Firefighters have reduced a massive fire to half its size in Pigeon Forge.
The fire started around 4:00 p.m. on Sunday at Black Bear Ridge Resort and Trappers Ridge. At one time it burned across 135 acres.
Crews worked throughout the night to prevent it from spreading.
Monday morning, the Tennessee Army National Guard lent the service of its Black Hawk helicopters to airlift water from Douglas Lake to douse the flames.
Several vacationing families were evacuated including Diane Conneeli and her family.
"We thank God we're alive and everyone is safe and our possessions can be replaced. And again we had a great week here and great people down here. Hopefully we'll be back," she said.
Update 1:00 a.m.
Firefighter departments from several counties and the Tennessee Division of Forestry continue to battle a massive fire in Pigeon Forge overnight.
Sevier County Fire Department confirmed that the fire damaged at least 35 cabins near Black Bear Ridge Resort and Trappers Ridge at this time.
Pigeon Forge Fire Chief Tony Watson said his department used lots of resources fighting flames covering 200 to 300 acres.
"It's been rough. It's been rough as I've ever seen it," said Watson.
Weather conditions failed to provide relief for crews struggling to contain the blaze.
"You gotta understand, it jumped across a road, several roads, and now it's racing up a hill," explained Watson. "Luckily, the humidity, the temperatures dropped. We're still not under control, but if it was earlier in the day, we'd still be in worse shape."
Crews evacuated the area, and Watson said there are no injuries at this time.
"Everybody that I know of has not been injured," confirmed Watson. "This is by the luck of God and prayer that we've not been able to get that."

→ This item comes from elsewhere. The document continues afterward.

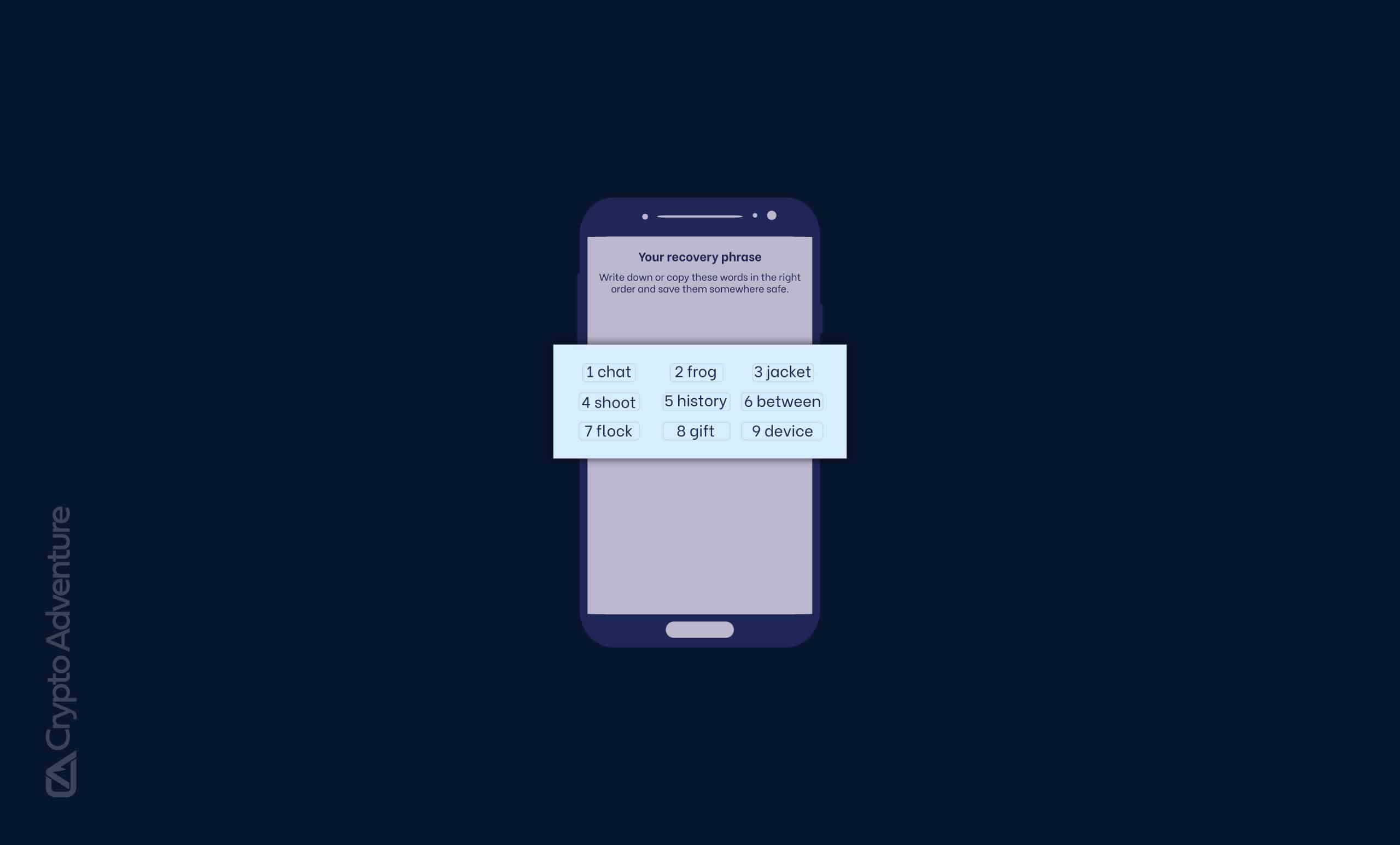Select 'Your recovery phrase' screen tab
The height and width of the screenshot is (845, 1400).
click(x=700, y=256)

Officials said they believe a cabin fire at the Bear Ridge Resort ignited the massive fire at approximately 4:00 p.m. Authorities still don't know what sparked the fire inside the cabin. Watson said the fire spread quickly, which made for dangerous conditions.
"These houses are put close together up there. The first portion of this started out as a house fire. . . it led to several other next to it catching on fire," Watson said. "Propane tanks have been exploding. It's been a real dangerous."

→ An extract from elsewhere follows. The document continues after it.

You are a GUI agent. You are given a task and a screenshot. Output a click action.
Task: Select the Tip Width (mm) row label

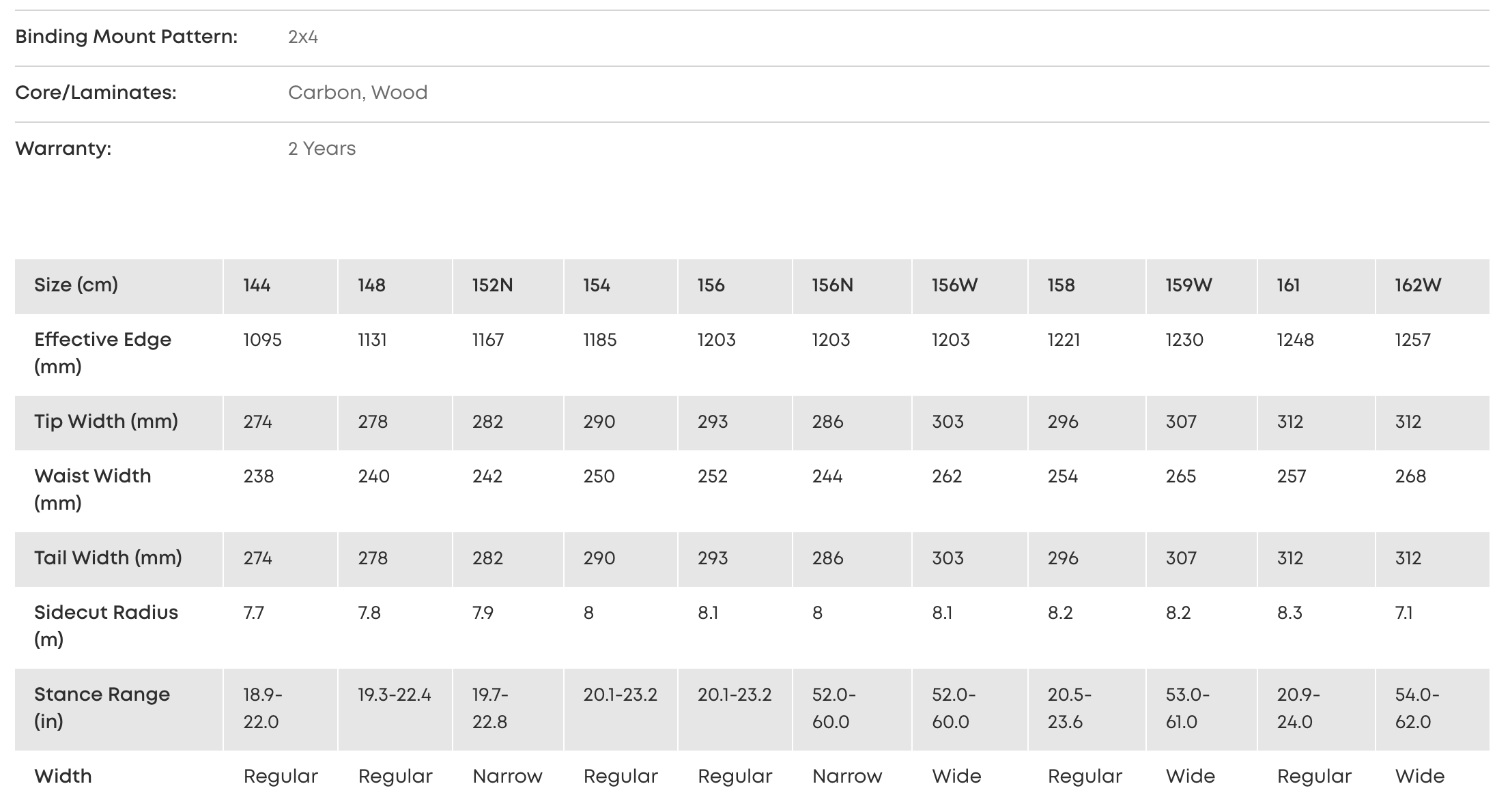pos(106,422)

Firefighters placed tankers on the scene carrying water to put out the flames. Officials used helicopters to extinguish the fire from a higher altitude as well.
"We're a long way from home. We're going to be going into multiple operations for the next couple of days," said Watson. "We're not even able to say this fire's under control. We are not under control."

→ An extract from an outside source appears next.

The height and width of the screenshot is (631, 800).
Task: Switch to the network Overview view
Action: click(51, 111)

Tennessee Highway Patrol, Sevier County Sheriff's Office and Pigeon Forge Fire Department are helping with evacuation efforts and keeping people out of the danger zone.
Watson said people who live in Pigeon Forge, Waldens Creek, Wears Valley area, and Lost Branch area need to pay attention to the conditions.
"What I've been telling people, 'If you see the fire get close to your home call 911," said Watson. "If you live in those areas right there, you need to be packing up some stuff and be ready to go, so if somebody knocks on your door, you're ready to get out quickly."
Agencies from all over East Tennessee and churches organized relief efforts throughout Sunday.
The American Red Cross opened an emergency shelter at the Pigeon Forge Community Center for people displaced by the fire. Red Cross volunteers also staffed an emergency relief vehicle to assist the area.